» **Stated task**:
In the airship article below, can you give the passage between "Air Force Journal" and "operate per ton-mile.", inclusive, again, substituting "C-5" for "C-17"?

» **Given text**:
>> Begin
Back to the future: airships and the revolution in strategic airlift: over the next several years the US Department of Defense has some very hard decisions to make regarding strategic airlift. If funding is not available to meet 54.5 MTM/D or more with conventional airlift, either sacrifices in capability must be made or an alternative will have to be found

Air Force Journal of Logistics, Fall-Winter, 2005 by Walter O. Gordon, Chuck Holland

Back to the Future: Airships and the Coming Revolution in Strategic Airlift

The last major study of US airlift requirements, Mobility Requirements Study 2005, concluded the United States requires an airlift fleet capable of transporting 54.5 million ton-miles per day. Recent developments indicate the requirement will be even higher, perhaps up to 60 MTM/D. According to General John Handy, commander of AMC and USTRANSCOM, even meeting the lower requirement requires a C-17 fleet of 222 aircraft, 42 more than the 180 currently under contract. This article proposes an alternative aircraft, a hybrid aircraft, half airship/half airplane, which would cost about the same as a C-17 to acquire but would potentially be three times as productive and cost one-half to one-third as much to operate per ton-mile.
>> End
» **Information shown**:
>> Begin
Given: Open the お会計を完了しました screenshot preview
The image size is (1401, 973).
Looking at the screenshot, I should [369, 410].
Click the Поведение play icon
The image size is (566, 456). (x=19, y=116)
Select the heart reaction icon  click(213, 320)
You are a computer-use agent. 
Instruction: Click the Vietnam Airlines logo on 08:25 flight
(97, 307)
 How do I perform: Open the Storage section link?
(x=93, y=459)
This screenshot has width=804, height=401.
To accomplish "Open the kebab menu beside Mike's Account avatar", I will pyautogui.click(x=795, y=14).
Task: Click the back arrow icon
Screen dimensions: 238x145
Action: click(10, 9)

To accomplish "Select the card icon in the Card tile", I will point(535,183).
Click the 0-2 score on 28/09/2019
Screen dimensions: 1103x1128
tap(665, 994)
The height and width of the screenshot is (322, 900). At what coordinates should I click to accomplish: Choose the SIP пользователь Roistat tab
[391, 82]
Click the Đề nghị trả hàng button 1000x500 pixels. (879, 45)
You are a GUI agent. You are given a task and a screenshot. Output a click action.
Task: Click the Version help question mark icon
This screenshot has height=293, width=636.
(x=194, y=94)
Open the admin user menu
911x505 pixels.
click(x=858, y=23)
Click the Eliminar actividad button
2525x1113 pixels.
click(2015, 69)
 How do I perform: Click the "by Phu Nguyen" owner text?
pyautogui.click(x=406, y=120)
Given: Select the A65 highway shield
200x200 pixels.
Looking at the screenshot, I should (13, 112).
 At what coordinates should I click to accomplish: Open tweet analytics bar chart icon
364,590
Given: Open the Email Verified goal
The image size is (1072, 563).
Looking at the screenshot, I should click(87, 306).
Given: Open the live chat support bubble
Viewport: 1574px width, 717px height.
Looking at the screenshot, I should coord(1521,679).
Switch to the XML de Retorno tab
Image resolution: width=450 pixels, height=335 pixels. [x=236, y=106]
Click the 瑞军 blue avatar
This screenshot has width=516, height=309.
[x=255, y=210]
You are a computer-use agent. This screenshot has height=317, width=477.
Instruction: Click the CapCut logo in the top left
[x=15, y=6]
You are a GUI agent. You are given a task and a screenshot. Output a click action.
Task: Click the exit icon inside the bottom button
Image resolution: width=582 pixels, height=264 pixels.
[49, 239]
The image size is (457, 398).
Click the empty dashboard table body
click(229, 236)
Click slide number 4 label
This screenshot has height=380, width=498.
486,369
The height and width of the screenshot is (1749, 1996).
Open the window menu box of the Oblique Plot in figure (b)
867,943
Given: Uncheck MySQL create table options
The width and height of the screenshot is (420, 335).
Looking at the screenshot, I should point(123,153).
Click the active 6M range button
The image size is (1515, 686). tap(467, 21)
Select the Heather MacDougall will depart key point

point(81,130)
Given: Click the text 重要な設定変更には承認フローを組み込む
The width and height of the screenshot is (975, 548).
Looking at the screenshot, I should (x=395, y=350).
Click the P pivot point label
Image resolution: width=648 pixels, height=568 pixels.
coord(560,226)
>> End
» **Reply**:
Air Force Journal of Logistics, Fall-Winter, 2005 by Walter O. Gordon, Chuck Holland

Back to the Future: Airships and the Coming Revolution in Strategic Airlift

The last major study of US airlift requirements, Mobility Requirements Study 2005, concluded the United States requires an airlift fleet capable of transporting 54.5 million ton-miles per day. Recent developments indicate the requirement will be even higher, perhaps up to 60 MTM/D. According to General John Handy, commander of AMC and USTRANSCOM, even meeting the lower requirement requires a C-5 fleet of 222 aircraft, 42 more than the 180 currently under contract. This article proposes an alternative aircraft, a hybrid aircraft, half airship/half airplane, which would cost about the same as a C-5 to acquire but would potentially be three times as productive and cost one-half to one-third as much to operate per ton-mile.